When you tell people about your anxiety they don't really seem to understand. They assume that you're just being dramatic or lazy, or that if you would only suck it up and face your problems you'd be fine. They never seem to understand that your anxiety is an illness, just like any other. You try to explain it to them in the simplest ways you can. You give them a thousand similes and metaphors to show them how you feel, but still they do not understand. You compare your anxiety to a battle with yourself. Or like drowning in a foot of water while someone is yelling for you to stand up and yet still being unable to stand up and save yourself. They try their best to understand, but you can tell they really don't. Still, you love them for trying.

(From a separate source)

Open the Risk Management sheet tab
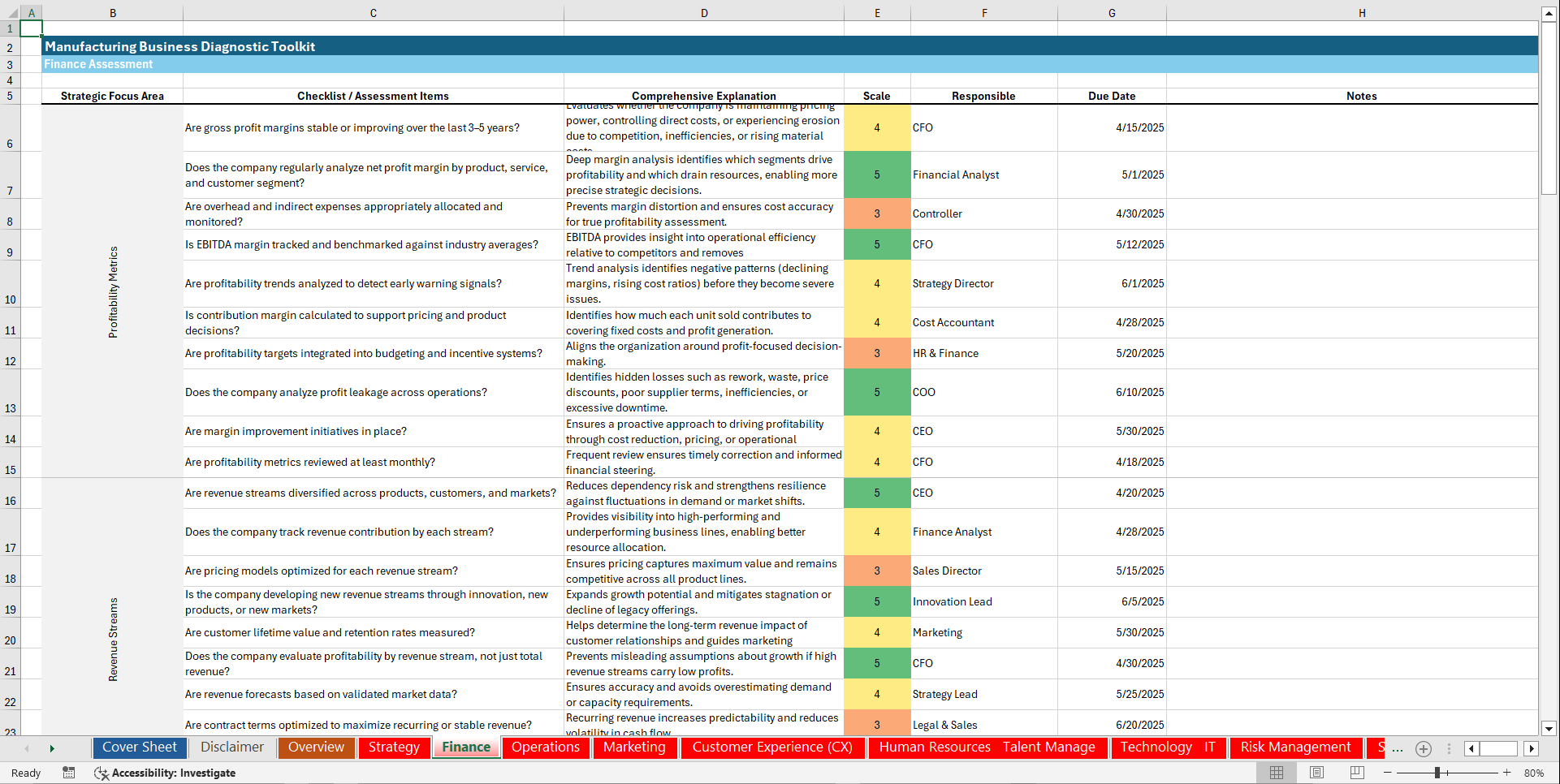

In your senior year of college your anxiety hits an all time high and you are not entirely sure why. When you first started college you thought that it would help you overcome your fears, but instead it has only given you new things to fear. You chalk it up to the fact that you'll be graduating soon, that you're having a quarter-life crisis, that you're just very bad with change, but you also know that it's more than all of this. You begin to question everything you know and you hate it. You start eating lunch in your car alone because the thought of eating around other people makes you want to hyperventilate. At some point you realize that while you're at school from 10 in the morning to 3 in the afternoon you're lucky if you even speak three words to another person. Some days you go five hours without speaking a single word and the fact that this doesn't bother you bothers you even more. You begin to dread the thought of leaving your room, let alone leaving your house. You start to lose any ambition you once had and you think you could be completely happy to stay in your room forever and never do anything but write half finished stories and watch Netflix. Even writing becomes a chore for you and a book that would have once taken you a week to read now takes over a month. You don't really understand what's going on. You wonder when the exact moment was that you started half-assing your own life.

You tell no one of what's happening to you. You wait for someone to notice that you're falling apart, but they don't. You know it isn't their fault because you do a very good job of covering up your anxiety with self-deprecating humor and sarcasm. You refuse to let yourself cry because if you start you are afraid you won't be able to stop. You realize that you should probably see a therapist, but you don't want to go on medication and you aren't sure you can afford it anyway. Also, therapy scares you. Everything scares you. You scare you. You take everything one day at a time and try not to look too much into the future. The future scares you more than it ever has before. This is the current state you live in. This is what your fear has done to you. It has turned you into a person you don't entirely recognize and are not sure you like.

For so many years you have promised yourself that you would never let your anxiety take over your life, but you worry that it's starting to now. You try to hold onto the moments when you can forget it completely and be free. You wait for the day when you will wake up and no longer be afraid. 

This is how you have anxiety.


***
This story was loosely written in the form of Lorrie Moore's "How to" short stories from her book Self-HelpI wrote it purely for the purpose of emptying my thoughts out onto (virtual) paper, so please do not take it too seriously. I just wanted to mess around with the second person point of view and talk about my anxiety in an honest way. Anyway, if you've made it this far, thanks for reading.